→ **Assigned task**
Scan the listing below for "click", then report every line that has it.

→ **The input**
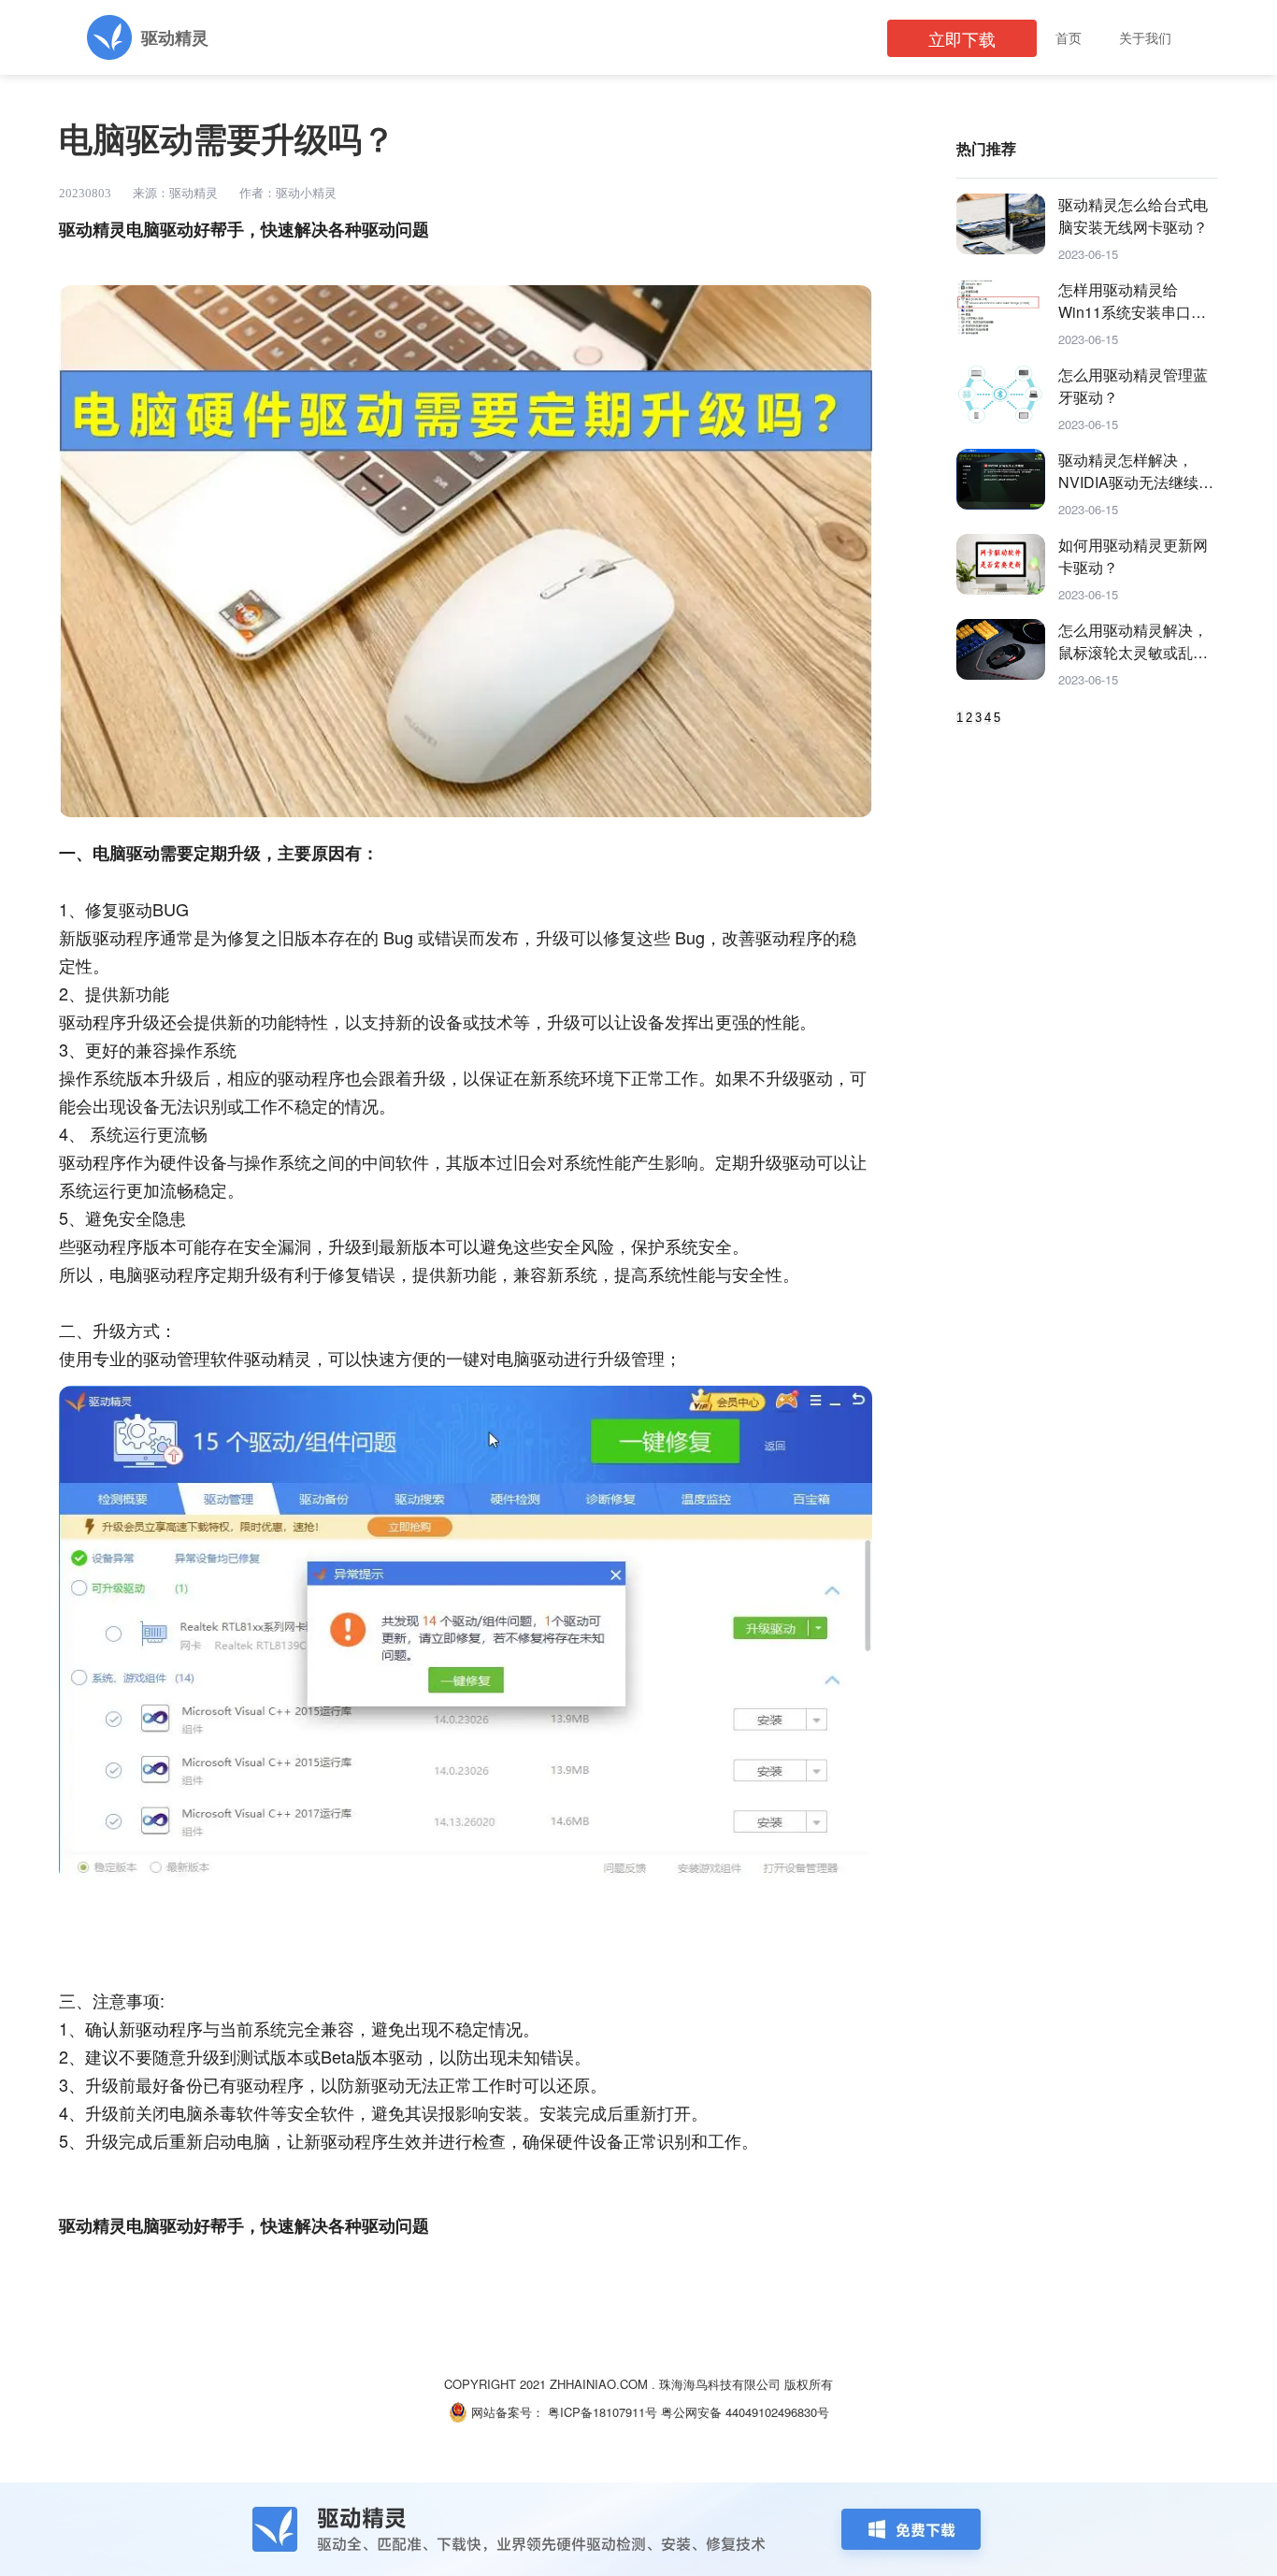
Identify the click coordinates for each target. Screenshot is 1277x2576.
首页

---

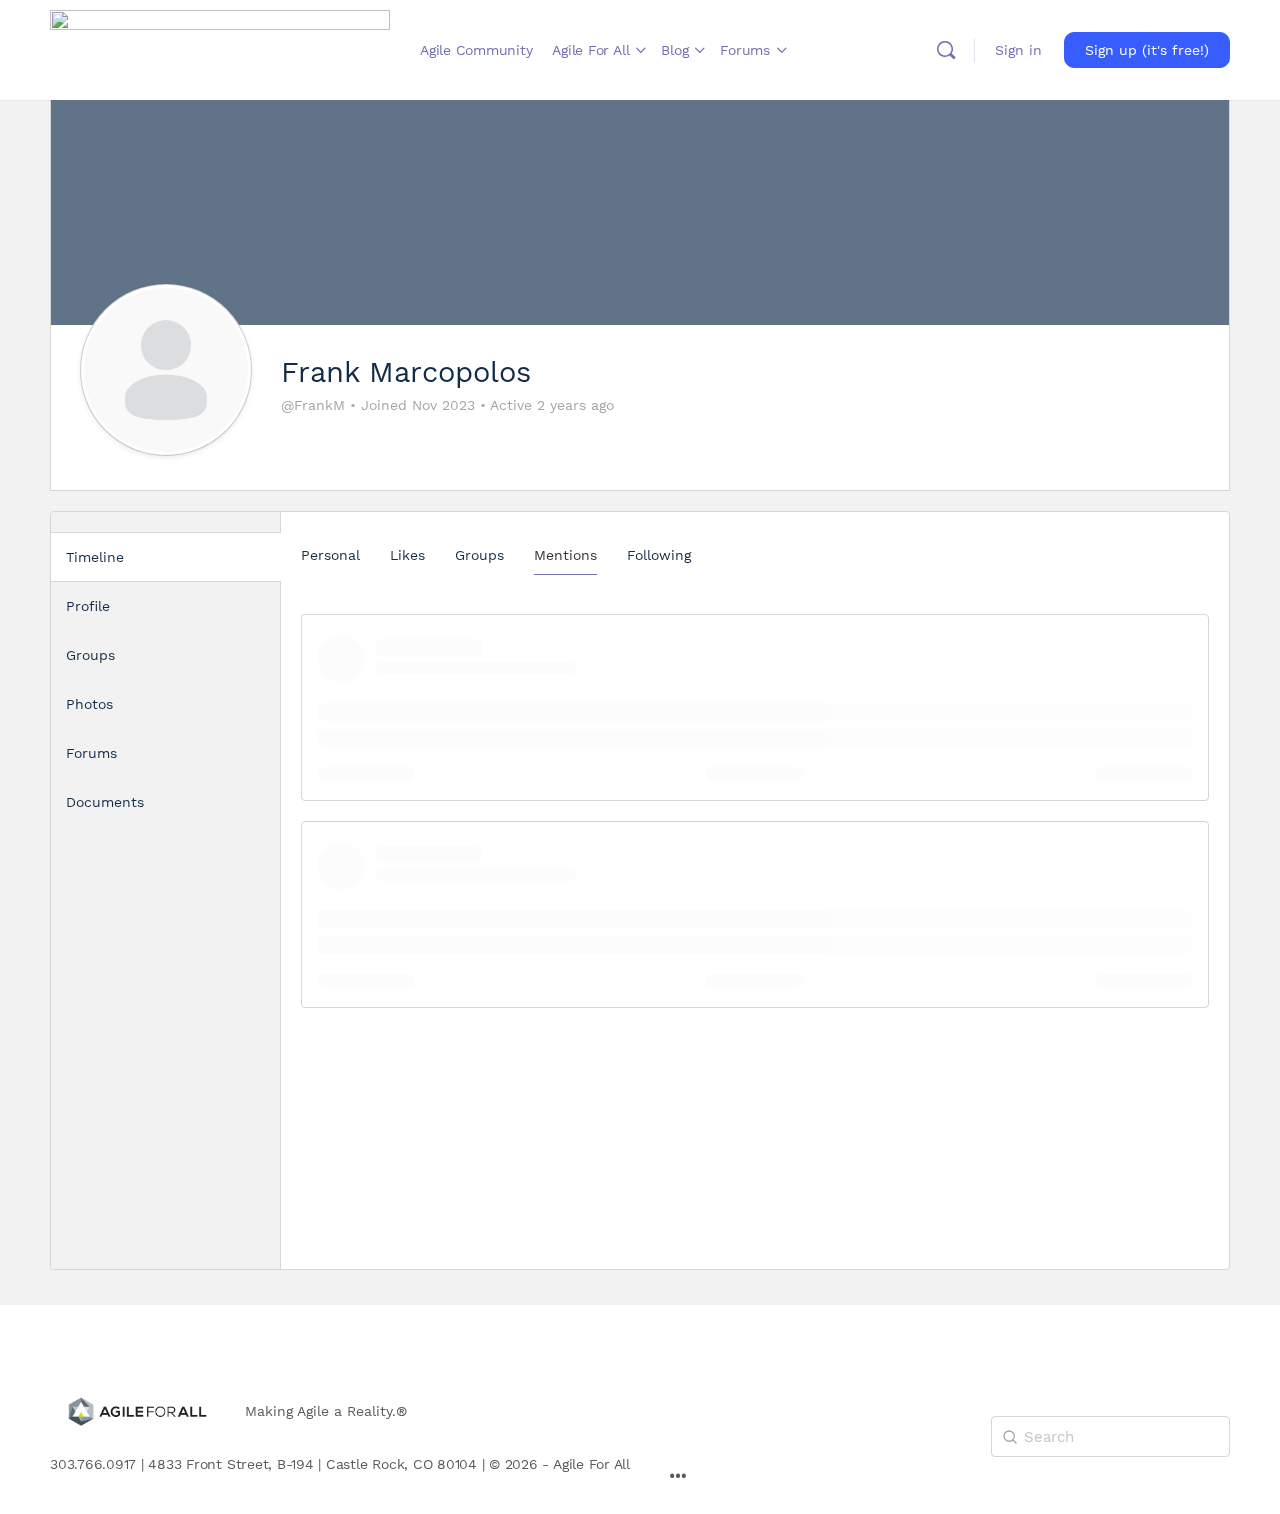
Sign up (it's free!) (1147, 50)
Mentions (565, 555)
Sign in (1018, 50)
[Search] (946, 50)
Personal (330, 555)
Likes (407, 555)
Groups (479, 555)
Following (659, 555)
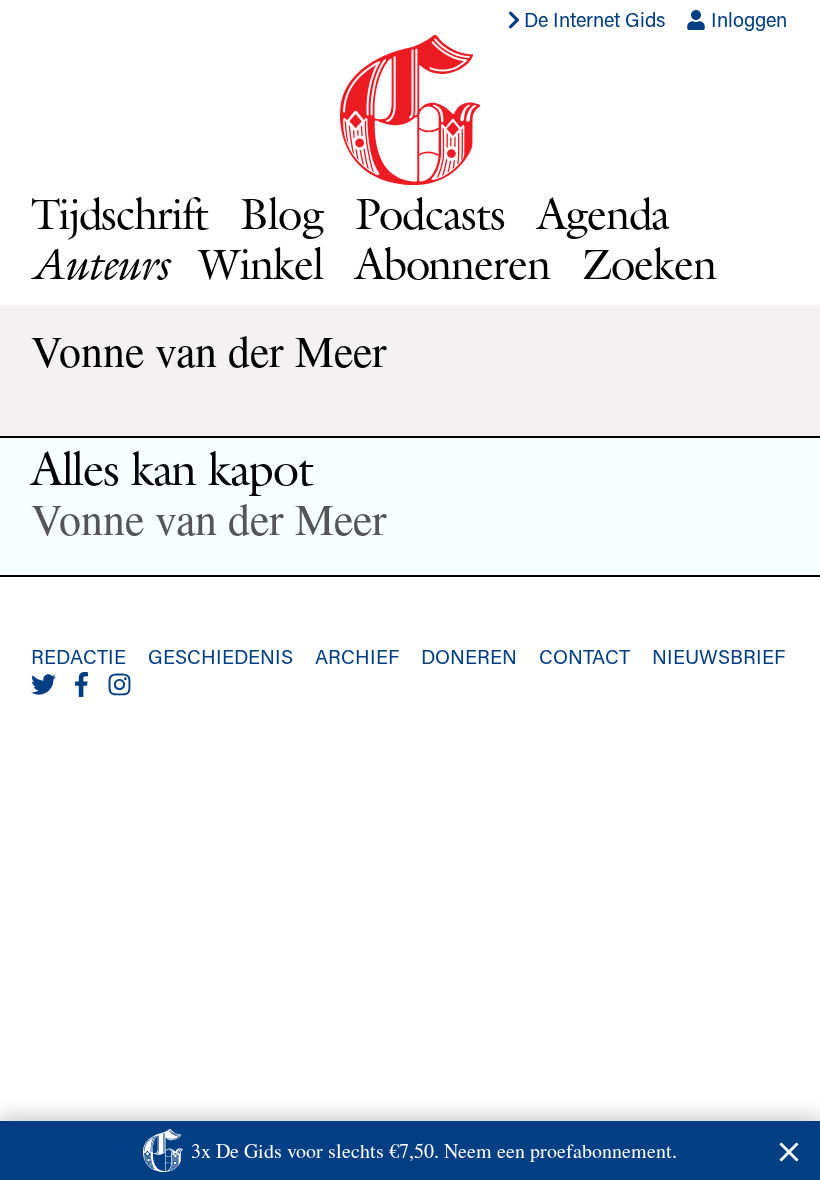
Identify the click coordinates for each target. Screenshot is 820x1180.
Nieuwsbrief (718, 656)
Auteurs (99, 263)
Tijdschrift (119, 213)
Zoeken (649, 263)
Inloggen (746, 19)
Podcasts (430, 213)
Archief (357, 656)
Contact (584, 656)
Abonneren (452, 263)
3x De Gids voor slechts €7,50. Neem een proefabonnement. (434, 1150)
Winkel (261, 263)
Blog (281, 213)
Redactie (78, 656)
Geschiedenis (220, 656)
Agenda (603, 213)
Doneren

→ **Output of the exercise**
Identify the click coordinates for each target. Screenshot is 1277x2576.
Identify the click coordinates for each target. Screenshot is 820x1180.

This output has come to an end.